Le président russe Vladimir Poutine, qui s'est engagé à protéger "à tout prix" les populations russes de l'ex-URSS, a en effet massé des troupes, jusqu'à 40.000 hommes selon l'Otan, à la frontière des deux pays, faisant craindre une invasion.

Des pro-russes, pour certains armés, occupent depuis dimanche le bâtiment de l'administration régionale à Donetsk et celui des Services de sécurité (SBU) à Lougansk, villes situées à plusieurs dizaines de kilomètres de la frontière russe.

Le ministre de l'Intérieur, Arsen Avakov, avait menacé les séparatistes qui ne déposeraient pas les armes de recourir à la force, mais M. Iatseniouk est venu vendredi tendre un rameau d'olivier. Il a offert des garanties aux contestataires, qui risquent toutefois de ne pas satisfaire les plus radicaux des pro-russes. Jeudi, le gouvernement avait déjà promis l'amnistie à ceux qui déposeraient les armes.

Le Premier ministre s'est engagé à "équilibrer les pouvoirs entre le pouvoir central et les régions" avant la présidentelle anticipée du 25 mai et à ne toucher "sous aucun prétexte" aux lois garantissant le statut des langues autres que l'ukrainien.

Mais les séparatistes, soutenus par la Russie, exigent une "fédéralisation" de la Constitution ukrainienne. Ce que refuse le pouvoir pro-européen de Kiev, non reconnu par Moscou, qui y voit la porte ouverte à un éclatement du pays et refuse d'aller plus loin qu'une "décentralisation".

Aucun contact direct avec les insurgés n'était prévu, toutefois Rinat Akhmetov, oligarque et homme le plus riche du pays, qui fut longtemps l'un des principaux soutiens de l'ancien pouvoir pro-russe et exerce une grande influence dans la région, participait aux discussions.
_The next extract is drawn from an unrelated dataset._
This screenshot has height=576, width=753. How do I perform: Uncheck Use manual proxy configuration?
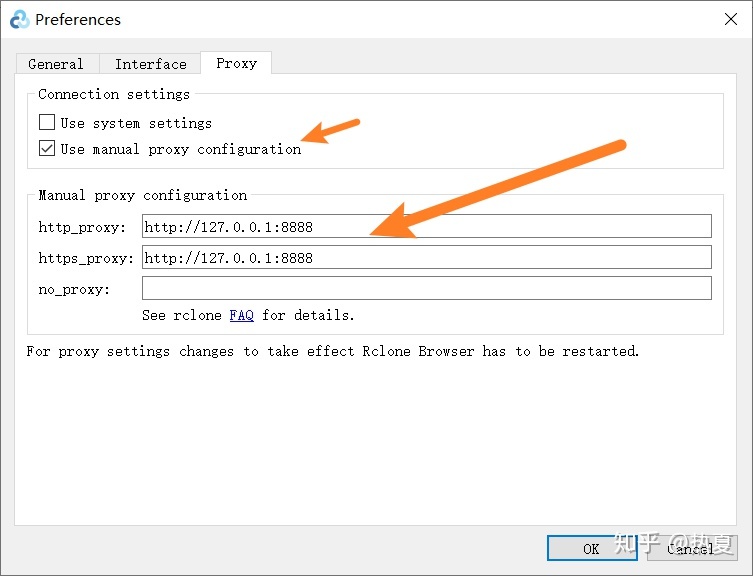(47, 149)
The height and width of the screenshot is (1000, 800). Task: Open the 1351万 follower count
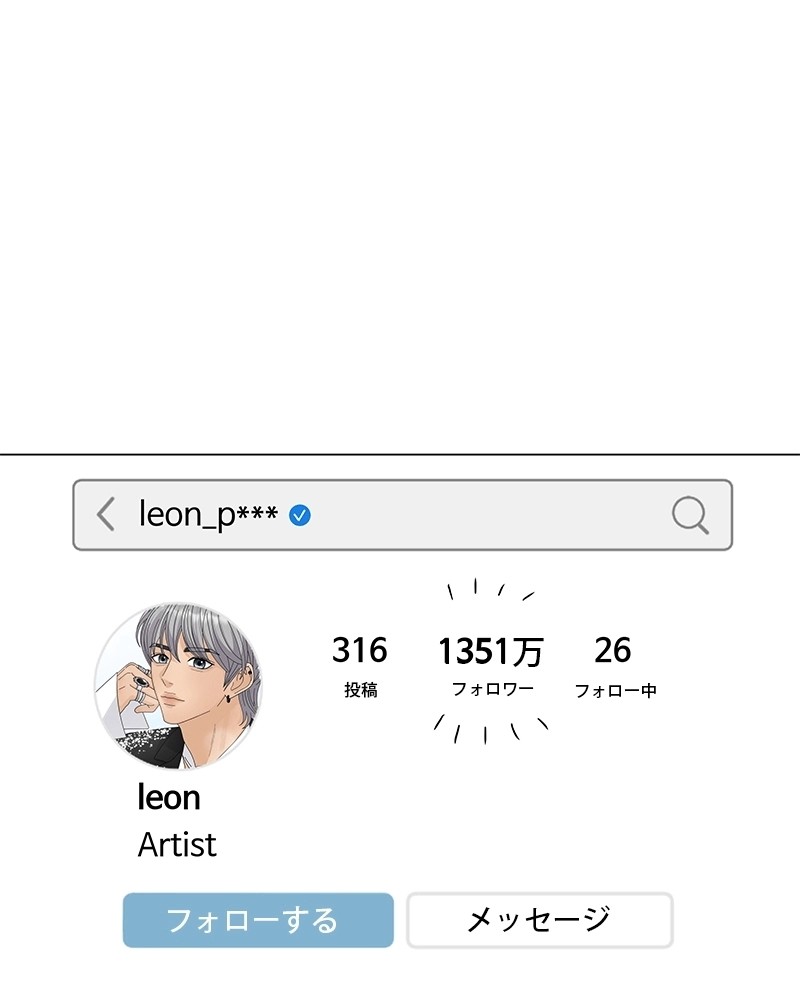[x=490, y=653]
Il a assuré que "la seule issue était la voie de la négociation".

Devant l'administration occupée à Donetsk une petite foule se pressait. "Pas de négociations, l'indépendance sinon rien", criait une femme, devant les barricades protégeant le bâtiment.
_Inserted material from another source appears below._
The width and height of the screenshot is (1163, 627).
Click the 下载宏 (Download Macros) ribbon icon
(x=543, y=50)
- 'Sentiments antirusses' -

Kiev et Washington ont accusé les services spéciaux russes d'être derrière ces troubles, mais le ministre russe des Affaires étrangères a assuré vendredi que Moscou n'avait "ni agent ni militaire" dans la région. Et, relançant la guerre des mots entre les deux camps, Sergueï Lavrov a dénoncé "l'incitation à des sentiments antirusses" qui "menace de manière évidente la stabilité européenne".
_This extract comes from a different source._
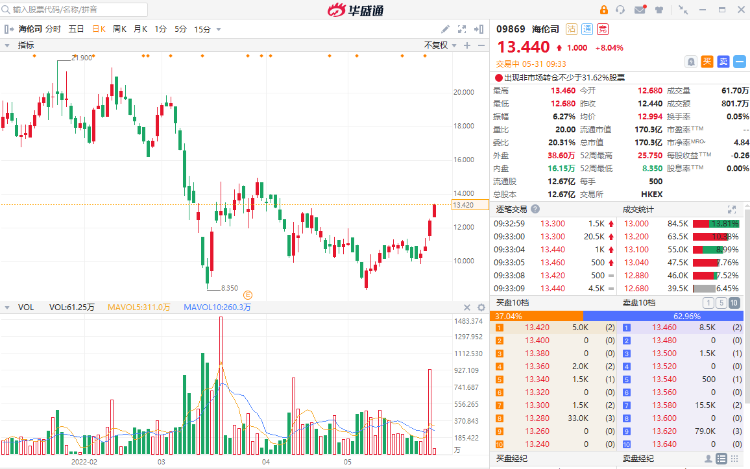Click the buy/sell ratio bar at 37.04%
Viewport: 750px width, 469px height.
[x=538, y=314]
Une lueur d'espoir diplomatique était pourtant née de l'annonce jeudi de discussions à quatre - Etats-Unis, Russie, Ukraine, Union européenne - la semaine prochaine sur cette crise, la pire entre l'Est et l'Ouest depuis la fin de la guerre froide.

Mais le président américain Barack Obama, dont les collaborateurs ont dit ne pas attendre grand-chose de ces pourparlers, a ensuite averti qu'il fallait s'attendre à une "escalade" russe, qui conduirait à de nouvelles sanctions contre Moscou. Et le patron de l'Otan, Anders Fogh Rasmussen, a quant à lui estimé que l'Alliance devait prendre des mesures supplémentaires.

Les troubles dans l'Est ukrainien font en effet craindre un scénario analogue à celui de la Crimée, péninsule ukrainienne de la mer Noire rattachée à la Russie en mars après un référendum non reconnu par Kiev et l'Occident.

Kiev accuse Moscou de vouloir "démembrer" le pays ou torpiller l'élection présidentielle. Les favoris de ce scrutin sont en effet des pro-européens, décidés à arrimer à l'Ouest une Ukraine de 46 millions d'habitants frontalière de plusieurs pays de l'UE.

La question très sensible des livraisons de gaz russe est également revenue dans le débat. Vladimir Poutine a mis en demeure jeudi les Européens d'assurer le paiement des milliards de dette de l'Ukraine faute de quoi leur approvisionnement serait menacé, comme pendant les "guerres du gaz" de 2006 et 2009.

Mais l'UE a rappelé son fournisseur russe au "respect de ses engagements" et souligné que les achats gaziers européens "contribuaient pour à peu près 50% des recettes du budget fédéral russe".

Et le président russe a baissé d'un ton vendredi, assurant que les engagements russes seraient tenus.

La Russie subit déjà de plein fouet cette crise, avec une croissance en berne et des fuites de capitaux massives. Les répercussions pourraient s'étendre à l'économie mondiale, selon le FMI, et qui seront au coeur des discussions entre pays développés et émergents du G20, rassemblés vendredi à Washington.